Design

Explanation of Circuit Structure and Simulation Setup

In this project, we focus on optimizing the performance of an analog circuit, specifically a two-stage operational amplifier (OpAmp), using reinforcement learning (RL). The objective is to automate the adjustment of circuit parameters, such as MOS transistor sizing and compensation capacitors, to meet predefined specifications.

This section will explain how the circuit parameters are mapped into the reinforcement learning environment and how the simulation setup is configured to evaluate the performance of the circuit.

3.1 Code Structure for Circuit Design

The project is structured to facilitate circuit optimization using reinforcement learning. The key components are:

• Circuit Parameters as Actions: The action space of the RL agent consists of parameters that control the design of the circuit, including:
  • MOS transistor sizes (W/L for transistors M1, M2, M3, M4, M5, M6)
  • Compensation capacitor $C_c$

  These parameters are adjusted during training by the RL agent.

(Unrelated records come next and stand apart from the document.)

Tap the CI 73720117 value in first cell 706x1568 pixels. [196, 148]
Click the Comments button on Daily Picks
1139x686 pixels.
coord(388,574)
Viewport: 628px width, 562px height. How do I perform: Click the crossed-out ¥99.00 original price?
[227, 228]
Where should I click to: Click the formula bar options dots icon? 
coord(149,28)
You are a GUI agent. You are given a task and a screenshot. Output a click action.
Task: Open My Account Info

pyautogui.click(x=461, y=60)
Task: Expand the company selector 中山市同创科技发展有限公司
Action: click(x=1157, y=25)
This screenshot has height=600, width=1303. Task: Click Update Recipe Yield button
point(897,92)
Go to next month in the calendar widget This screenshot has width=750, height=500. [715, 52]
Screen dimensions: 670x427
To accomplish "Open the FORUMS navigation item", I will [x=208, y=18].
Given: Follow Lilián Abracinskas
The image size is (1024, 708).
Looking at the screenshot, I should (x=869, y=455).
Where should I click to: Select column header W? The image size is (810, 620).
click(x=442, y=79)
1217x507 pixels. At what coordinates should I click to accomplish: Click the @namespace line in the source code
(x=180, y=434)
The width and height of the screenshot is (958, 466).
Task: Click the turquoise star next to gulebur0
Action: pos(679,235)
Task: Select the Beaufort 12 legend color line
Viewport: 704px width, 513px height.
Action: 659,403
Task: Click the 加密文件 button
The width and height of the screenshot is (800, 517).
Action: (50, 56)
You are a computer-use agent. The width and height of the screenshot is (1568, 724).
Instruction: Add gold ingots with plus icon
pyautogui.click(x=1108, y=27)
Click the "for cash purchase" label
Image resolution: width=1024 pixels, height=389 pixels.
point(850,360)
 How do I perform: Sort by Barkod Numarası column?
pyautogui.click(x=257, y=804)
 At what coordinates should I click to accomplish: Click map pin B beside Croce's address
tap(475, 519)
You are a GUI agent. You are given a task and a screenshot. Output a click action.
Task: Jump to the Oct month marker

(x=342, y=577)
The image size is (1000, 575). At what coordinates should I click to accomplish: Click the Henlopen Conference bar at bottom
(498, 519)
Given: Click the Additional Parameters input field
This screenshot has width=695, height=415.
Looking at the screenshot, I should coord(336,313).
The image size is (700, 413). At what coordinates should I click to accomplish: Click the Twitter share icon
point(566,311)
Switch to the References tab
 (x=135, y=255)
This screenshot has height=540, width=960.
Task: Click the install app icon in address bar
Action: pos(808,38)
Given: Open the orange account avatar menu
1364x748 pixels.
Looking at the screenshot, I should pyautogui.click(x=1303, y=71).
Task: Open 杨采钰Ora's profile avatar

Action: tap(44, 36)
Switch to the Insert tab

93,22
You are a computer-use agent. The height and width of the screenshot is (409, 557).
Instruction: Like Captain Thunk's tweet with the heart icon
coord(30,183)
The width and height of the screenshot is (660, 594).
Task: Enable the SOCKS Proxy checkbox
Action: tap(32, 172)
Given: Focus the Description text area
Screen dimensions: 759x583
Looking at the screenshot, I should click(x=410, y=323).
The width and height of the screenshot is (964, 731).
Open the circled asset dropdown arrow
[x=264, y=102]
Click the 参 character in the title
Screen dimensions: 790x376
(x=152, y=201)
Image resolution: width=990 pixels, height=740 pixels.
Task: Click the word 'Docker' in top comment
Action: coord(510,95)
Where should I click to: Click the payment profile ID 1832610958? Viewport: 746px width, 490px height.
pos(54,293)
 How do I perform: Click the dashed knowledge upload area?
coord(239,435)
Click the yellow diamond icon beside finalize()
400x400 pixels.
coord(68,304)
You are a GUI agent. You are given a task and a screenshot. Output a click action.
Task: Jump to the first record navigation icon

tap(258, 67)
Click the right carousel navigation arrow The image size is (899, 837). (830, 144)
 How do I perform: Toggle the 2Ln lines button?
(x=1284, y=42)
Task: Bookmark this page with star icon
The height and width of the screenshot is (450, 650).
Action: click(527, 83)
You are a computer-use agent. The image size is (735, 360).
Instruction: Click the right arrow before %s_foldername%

• Spectre Simulation as Environment: The circuit’s behavior is simulated using Spectre, where the environment interacts with the RL agent by providing feedback on the circuit’s performance. The simulation is triggered each time the agent selects a new set of parameters, and performance metrics are evaluated.

3.2 Simulation Setup

The simulation is configured using the netlist format, which is a text-based representation of the circuit. The RL agent modifies specific parameters in the netlist file, runs the simulation, and extracts performance metrics.

Key components of the simulation setup include:

1. Netlist Templates: The base netlist template defines the circuit structure, including the components (MOS transistors, capacitors, resistors) and their connections. The agent modifies this netlist by adjusting transistor dimensions (W/L) and compensation capacitor values.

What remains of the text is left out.